As the measured substrate correcting means, the measured substrate is held on the holding surface by the measured substrate holding means when the measured substrate is deformed so much that it is difficult to fix the measured substrate only by the fixing means. At this time, within a range that does not affect the measurement on the measurement surface of the substrate to be measured, for example, a substrate pressing mechanism provided near the camera unit, which is a state measuring means, is brought into close contact with the holding surface. As long as it does not hinder the state measurement, it may be in the vicinity of the substrate transfer means to be measured.

[0023]

As described above, in the substrate condition measuring device of the present invention, since the substrate to be measured is adsorbed and fixed on the holding surface of the support holder, the high-precision measurement caused by the deformation of the substrate. As a result, the factors that hinder the measurement are eliminated, and highly accurate three-dimensional measurement becomes possible.

[Brief description of drawings]

FIG. 1 is a schematic perspective view of a substrate state measuring device according to an embodiment of the present invention.

FIG. 2 is a side view showing details of substrate holding shown in FIG.

FIG. 3 is a side view showing an example in which the substrate to be inspected in FIG. 2 is largely deformed.

FIG. 4 is a schematic perspective view of a conventional substrate state measuring device.

FIG. 5 is a side view showing details of substrate holding shown in FIG.

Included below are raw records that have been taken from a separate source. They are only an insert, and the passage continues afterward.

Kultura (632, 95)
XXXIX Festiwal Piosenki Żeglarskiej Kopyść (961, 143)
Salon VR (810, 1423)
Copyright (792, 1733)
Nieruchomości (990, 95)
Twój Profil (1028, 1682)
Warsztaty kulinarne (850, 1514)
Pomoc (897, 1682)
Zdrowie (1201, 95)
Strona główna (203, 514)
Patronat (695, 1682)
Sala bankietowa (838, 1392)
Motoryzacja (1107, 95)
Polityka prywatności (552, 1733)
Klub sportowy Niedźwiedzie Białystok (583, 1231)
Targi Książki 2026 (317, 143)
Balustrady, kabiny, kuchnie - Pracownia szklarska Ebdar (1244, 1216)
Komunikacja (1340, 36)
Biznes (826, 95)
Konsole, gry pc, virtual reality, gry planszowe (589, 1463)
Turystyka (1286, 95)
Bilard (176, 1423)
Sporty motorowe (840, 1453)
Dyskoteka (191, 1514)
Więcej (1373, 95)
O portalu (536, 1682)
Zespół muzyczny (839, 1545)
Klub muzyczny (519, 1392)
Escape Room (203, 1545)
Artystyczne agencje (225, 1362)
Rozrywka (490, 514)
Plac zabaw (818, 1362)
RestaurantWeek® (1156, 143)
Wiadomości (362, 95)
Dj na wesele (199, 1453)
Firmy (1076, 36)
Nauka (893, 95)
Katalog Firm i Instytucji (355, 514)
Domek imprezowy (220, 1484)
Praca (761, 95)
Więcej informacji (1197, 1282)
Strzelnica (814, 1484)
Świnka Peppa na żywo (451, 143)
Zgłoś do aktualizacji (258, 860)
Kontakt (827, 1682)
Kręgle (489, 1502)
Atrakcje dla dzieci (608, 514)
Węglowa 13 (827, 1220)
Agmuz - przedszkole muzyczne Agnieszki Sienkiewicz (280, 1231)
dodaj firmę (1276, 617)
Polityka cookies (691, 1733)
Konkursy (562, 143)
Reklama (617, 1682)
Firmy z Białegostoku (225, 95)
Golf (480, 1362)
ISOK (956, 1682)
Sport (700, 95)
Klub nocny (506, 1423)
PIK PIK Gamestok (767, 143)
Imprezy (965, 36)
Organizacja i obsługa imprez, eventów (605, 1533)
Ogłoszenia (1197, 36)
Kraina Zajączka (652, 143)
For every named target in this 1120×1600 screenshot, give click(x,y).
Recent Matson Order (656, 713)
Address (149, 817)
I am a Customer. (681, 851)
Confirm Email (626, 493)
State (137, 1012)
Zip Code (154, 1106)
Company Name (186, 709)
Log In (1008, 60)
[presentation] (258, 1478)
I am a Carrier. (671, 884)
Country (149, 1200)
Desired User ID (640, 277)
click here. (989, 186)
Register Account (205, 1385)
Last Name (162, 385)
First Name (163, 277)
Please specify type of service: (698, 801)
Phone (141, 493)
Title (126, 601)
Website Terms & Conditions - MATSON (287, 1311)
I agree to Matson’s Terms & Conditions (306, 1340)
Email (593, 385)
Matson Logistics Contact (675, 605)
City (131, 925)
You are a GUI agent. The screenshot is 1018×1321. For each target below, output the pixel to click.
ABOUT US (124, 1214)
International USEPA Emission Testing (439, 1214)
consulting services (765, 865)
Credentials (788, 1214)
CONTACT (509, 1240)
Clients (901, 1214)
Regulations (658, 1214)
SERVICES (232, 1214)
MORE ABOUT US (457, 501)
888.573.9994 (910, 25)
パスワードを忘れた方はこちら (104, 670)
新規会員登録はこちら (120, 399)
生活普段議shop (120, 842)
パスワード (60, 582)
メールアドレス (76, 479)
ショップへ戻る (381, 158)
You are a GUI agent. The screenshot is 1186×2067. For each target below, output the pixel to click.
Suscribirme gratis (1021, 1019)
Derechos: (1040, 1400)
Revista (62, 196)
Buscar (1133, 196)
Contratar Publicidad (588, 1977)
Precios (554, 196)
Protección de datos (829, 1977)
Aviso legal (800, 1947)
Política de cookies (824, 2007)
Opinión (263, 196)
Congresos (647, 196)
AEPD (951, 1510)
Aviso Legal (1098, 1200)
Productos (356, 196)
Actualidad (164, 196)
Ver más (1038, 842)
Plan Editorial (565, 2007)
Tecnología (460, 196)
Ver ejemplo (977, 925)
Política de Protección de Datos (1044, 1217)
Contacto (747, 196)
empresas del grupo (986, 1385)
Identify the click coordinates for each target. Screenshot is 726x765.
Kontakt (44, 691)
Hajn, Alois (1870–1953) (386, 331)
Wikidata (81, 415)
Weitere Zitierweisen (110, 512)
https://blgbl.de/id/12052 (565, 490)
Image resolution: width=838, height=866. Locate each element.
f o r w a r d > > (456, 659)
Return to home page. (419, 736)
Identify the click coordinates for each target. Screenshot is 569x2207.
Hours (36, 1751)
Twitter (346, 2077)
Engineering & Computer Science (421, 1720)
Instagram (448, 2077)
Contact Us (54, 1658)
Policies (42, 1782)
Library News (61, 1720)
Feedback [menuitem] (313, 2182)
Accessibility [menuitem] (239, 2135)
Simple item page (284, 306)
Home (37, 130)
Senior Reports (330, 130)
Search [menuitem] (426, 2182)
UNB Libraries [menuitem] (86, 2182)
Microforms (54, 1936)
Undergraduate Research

6 is a side view showing an example in which the substrate to be inspected in FIG. 5 is largely deformed.

[Explanation of symbols]

 1 substrate to be measured 2 substrate conveyer 3 substrate state measuring head 4 Z axis 5 XY table 9 support holder 12 low pressure generator 13 pressing mechanism

Claims (3)

[Claims] 1. A state measuring means for measuring the state of a substrate to be measured, a transfer means for successively transferring the substrate to be measured through the installation position of the state measuring means, and a substrate obtained by the state measuring means. Measurement processing means for analyzing the state of the measurement substrate to measure each measured substrate, and positioning means for measuring the measured substrate by the state measuring means,
The substrate to be measured holding means for holding the substrate to be measured and the substrate to be measured substrate fixing means to eliminate deformation of the substrate to be measured, and the substrate to be inspected are fixed by the substrate to be measured fixing state, A substrate condition measuring device, characterized in that the condition of a substrate to be measured is measured by a measuring means. 2. The substrate to be measured fixing means fixes the substrate to be measured on the substrate holding surface of the substrate to be measured holding the substrate to be measured by suction by a suction force from a low pressure generating device. The substrate condition measuring device according to claim 1, wherein 3. The substrate condition measuring device according to claim 1, further comprising a measured substrate correcting means for accelerating the operation of the measured substrate fixing means.